# Copyright (c) Meta Platforms, Inc. and affiliates.
# All rights reserved.
#
# This source code is licensed under the BSD-style license found in the
# LICENSE file in the root directory of this source tree.

# flake8: noqa: E128

import pytest

from tests.common import ASSETS
from torchtune.data import Message
from torchtune.models.phi4 import phi4_tokenizer


class TestPhi4Tokenizer:
    @pytest.fixture
    def tokenizer(self):
        # GPT2BaseTokenizer
        return phi4_tokenizer(
            vocab_path=(ASSETS / "vocab.json"),
            merges_path=(ASSETS / "merges.txt"),
        )

    @pytest.fixture
    def expected_tokens(self):
        # fmt: off
        tokens = [100264, 9125, 100266, 2675, 527, 264, 11190, 18328, 100265, 100264, 882, 100266, 14149, 28514, 374, 279, 1888, 6875, 0, 100265, 100264, 78191, 100266, 9642, 11, 433, 374, 0, 100265]
        # fmt: on
        return tokens

    def test_tokenize_messages(self, tokenizer, expected_tokens):
        messages = [
            Message(role="system", content="You are a helpful assistant", masked=True),
            Message(
                role="user",
                content="Pytorch is the best library!",
                masked=True,
            ),
            Message(
                role="assistant",
                content="Yes, it is!",
            ),
        ]
        tokens, mask = tokenizer.tokenize_messages(messages, add_eos=True)
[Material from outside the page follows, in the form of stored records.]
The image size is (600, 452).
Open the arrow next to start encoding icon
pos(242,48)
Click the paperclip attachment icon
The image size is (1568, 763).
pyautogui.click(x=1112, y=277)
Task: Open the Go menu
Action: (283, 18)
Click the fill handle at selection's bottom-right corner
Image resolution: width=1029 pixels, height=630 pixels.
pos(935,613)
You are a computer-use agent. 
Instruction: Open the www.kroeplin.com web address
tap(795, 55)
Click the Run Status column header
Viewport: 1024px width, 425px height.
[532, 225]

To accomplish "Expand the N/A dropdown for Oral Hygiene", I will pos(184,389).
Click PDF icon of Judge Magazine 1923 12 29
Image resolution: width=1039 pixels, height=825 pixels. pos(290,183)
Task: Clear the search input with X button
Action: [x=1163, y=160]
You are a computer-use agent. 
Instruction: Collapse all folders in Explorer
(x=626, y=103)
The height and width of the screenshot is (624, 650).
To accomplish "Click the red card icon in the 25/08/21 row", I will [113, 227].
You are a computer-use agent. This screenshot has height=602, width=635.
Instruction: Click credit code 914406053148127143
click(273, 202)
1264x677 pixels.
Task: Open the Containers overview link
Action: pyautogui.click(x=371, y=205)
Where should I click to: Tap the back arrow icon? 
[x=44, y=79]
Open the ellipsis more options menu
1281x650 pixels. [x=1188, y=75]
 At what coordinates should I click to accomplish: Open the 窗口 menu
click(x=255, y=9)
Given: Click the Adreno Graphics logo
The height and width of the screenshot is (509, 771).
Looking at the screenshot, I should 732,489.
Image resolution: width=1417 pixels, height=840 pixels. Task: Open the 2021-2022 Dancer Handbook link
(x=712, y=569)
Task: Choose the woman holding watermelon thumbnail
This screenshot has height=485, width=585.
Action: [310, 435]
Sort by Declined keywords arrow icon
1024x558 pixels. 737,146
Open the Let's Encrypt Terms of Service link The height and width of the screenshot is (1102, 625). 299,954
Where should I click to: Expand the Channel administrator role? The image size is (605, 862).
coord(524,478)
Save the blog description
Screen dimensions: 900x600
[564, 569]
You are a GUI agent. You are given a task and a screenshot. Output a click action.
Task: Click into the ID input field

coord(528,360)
        expected_mask = [True] * 20 + [False] * 9
        assert expected_tokens == tokens
        assert expected_mask == mask

    def test_tokenize_messages_no_system_prompt(self, tokenizer):
        messages = [
            Message(role="system", content="You are a helpful assistant", masked=True),
            Message(
                role="user",
                content="Pytorch is the best library!",
                masked=True,
            ),
            Message(
                role="assistant",
                content="Yes, it is!",
            ),
        ]
        tokens, mask = tokenizer.tokenize_messages(
            messages, ignore_system_prompt=True, add_eos=True
        )

        # fmt: off
        expected_tokens = [100264, 882, 100266, 14149, 28514, 374, 279, 1888, 6875, 0, 100265, 100264, 78191, 100266, 9642, 11, 433, 374, 0, 100265]
        # fmt: on

        expected_mask = [True] * 11 + [False] * 9
        assert expected_tokens == tokens
        assert expected_mask == mask

    def test_tokenize_message_drop_eos(self, tokenizer, expected_tokens):
        """
        Test that the tokenizer will not add an EOS token or EOT token if user requests it.
        This is the most common case for inference.
        """
        messages = [
            Message(role="system", content="You are a helpful assistant", masked=True),
            Message(
                role="user",
                content="Pytorch is the best library!",
                masked=True,
            ),
            Message(
                role="assistant",
                content="Yes, it is!",
            ),
        ]

        tokens, mask = tokenizer.tokenize_messages(messages, add_eos=False)
        expected_mask = [True] * 20 + [False] * 8
        # Drop eos token.
        assert expected_tokens[:-1] == tokens
        assert expected_mask == mask